Analysis of Transferrin and α1‐Fetoprotein in Amniotic Fluid and Neonatal Serum: a Possible Means for Indirect Prenatal Diagnosis of the Carbohydrate‐deficient Glycoprotein Syndrome

Abstract

A new type of inborn error of glycoprotein metabolism has recently been identified (CDG syndrome). The disease has systemic manifestations but mainly involves the nervous system. The most striking biochemical abnormality is the presence of secretory glycoproteins that are partially deficient in their carbohydrate moieties, the most pronounced of which is seen in serum transferrin. The basic genetic defect of the syndrome has not yet been identified.

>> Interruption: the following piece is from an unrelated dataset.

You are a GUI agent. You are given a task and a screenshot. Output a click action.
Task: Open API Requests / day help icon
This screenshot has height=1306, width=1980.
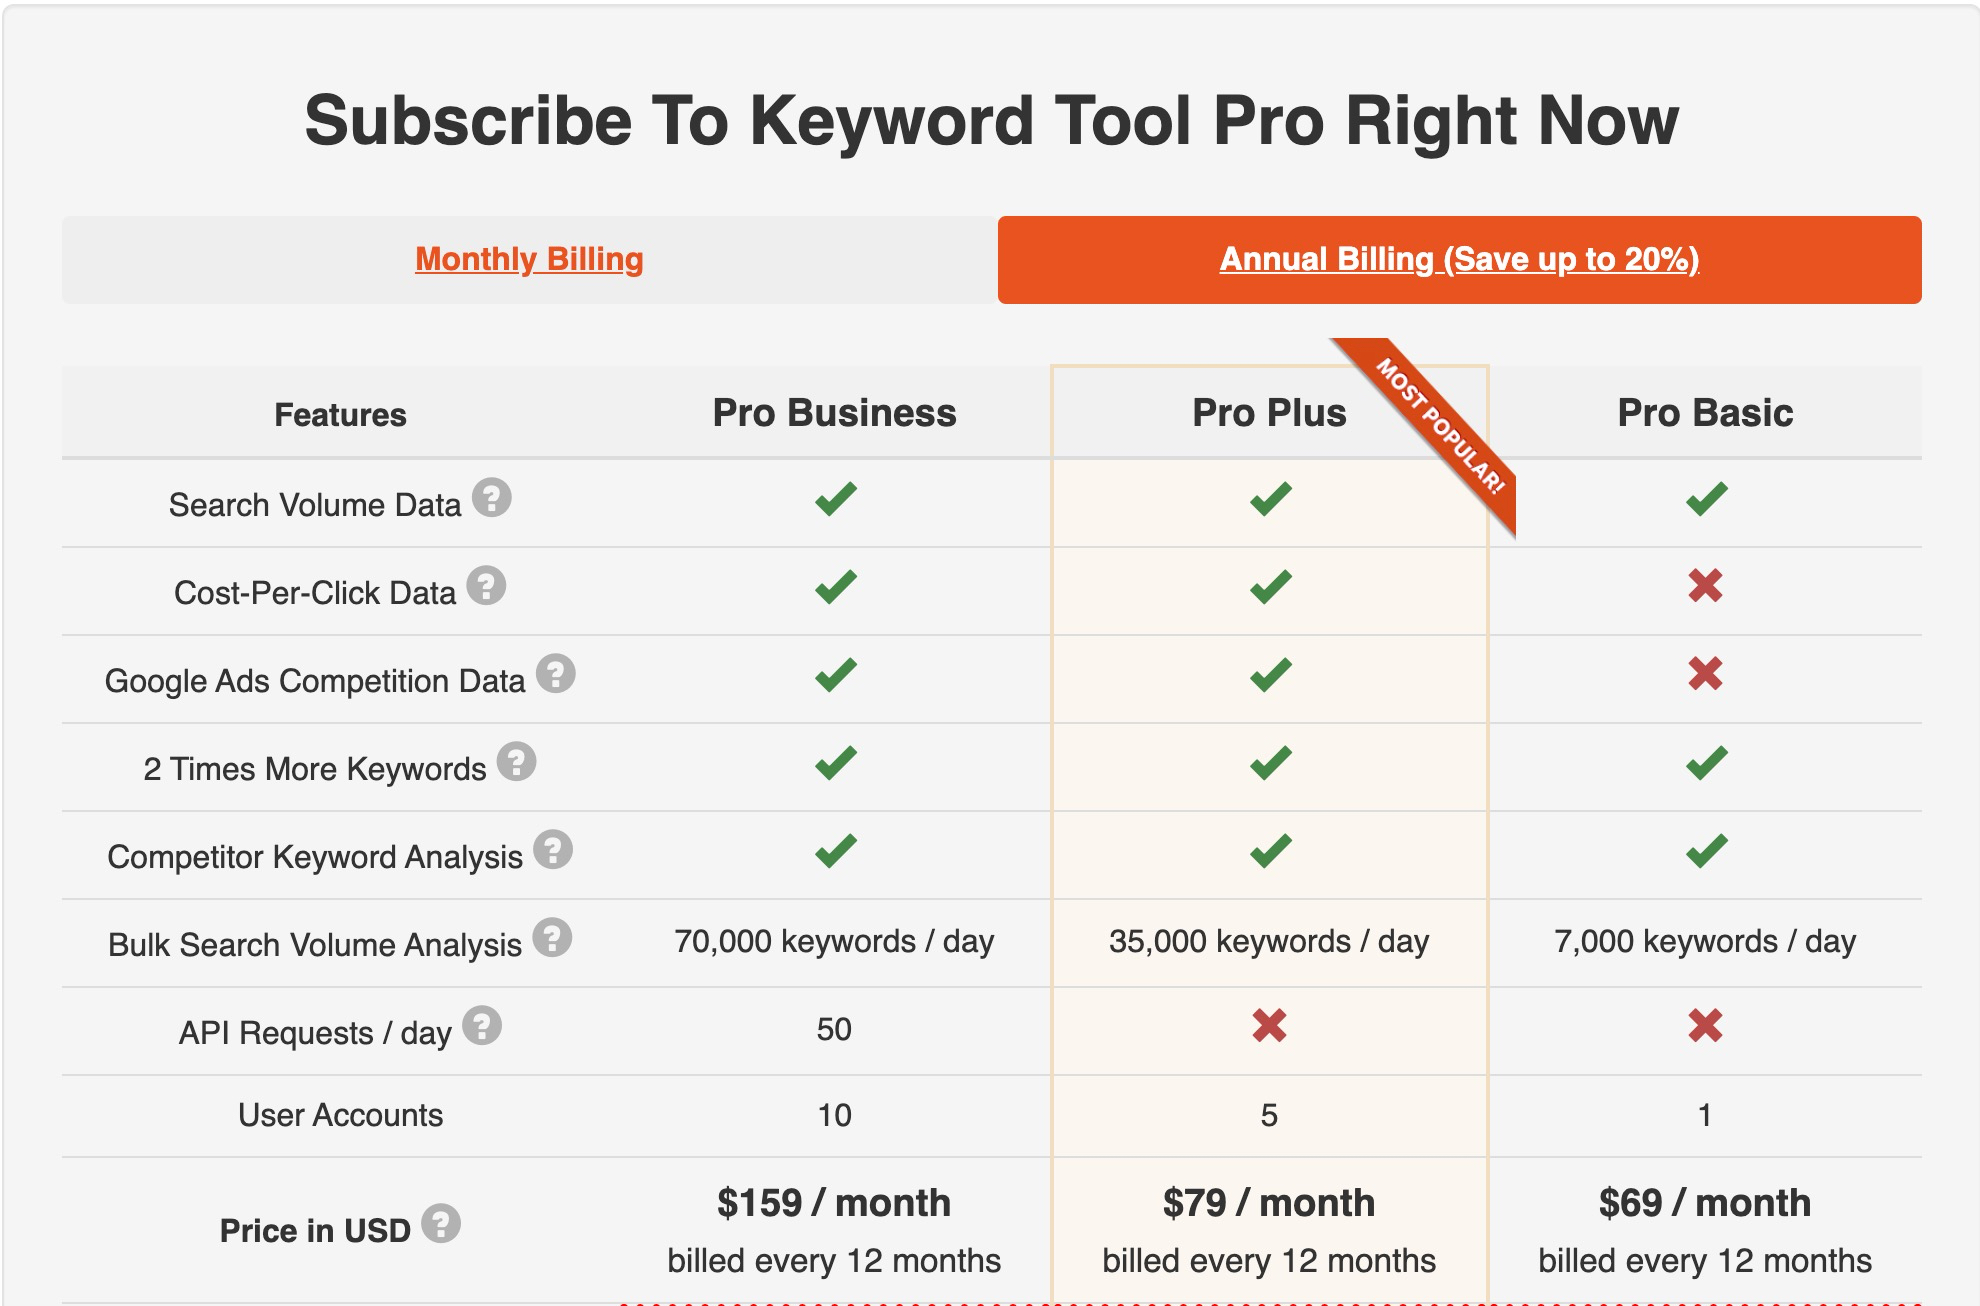pyautogui.click(x=481, y=1025)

This study was carried out in order to provide a basis for indirect prenatal diagnosis by qualitative and quantitative analyses of a corresponding carbohydrate‐deficiency in transferrin and also in α1‐fetoprotein in amniotic fluid. On isoelectric focusing both glycoproteins normally showed a carbohydrate (sialic acid (‐dependent microheterogeneity in amniotic fluid as well as in neonatal serum which in transferrin differed from adult serum. Reference values of total transferrin (TT) and carbohydrate‐deficient isotransferrins (CDT) during gestation were determined. Analysis of the microheterogenity of these glycoproteins by isoelectric focusing or determination of the CDT/TT ratio in amniotic fluid might provide a possibility for prenatal diagnosis of this syndrome. It was also shown that neonatal diagnosis is possible by analysis of serum transferrin.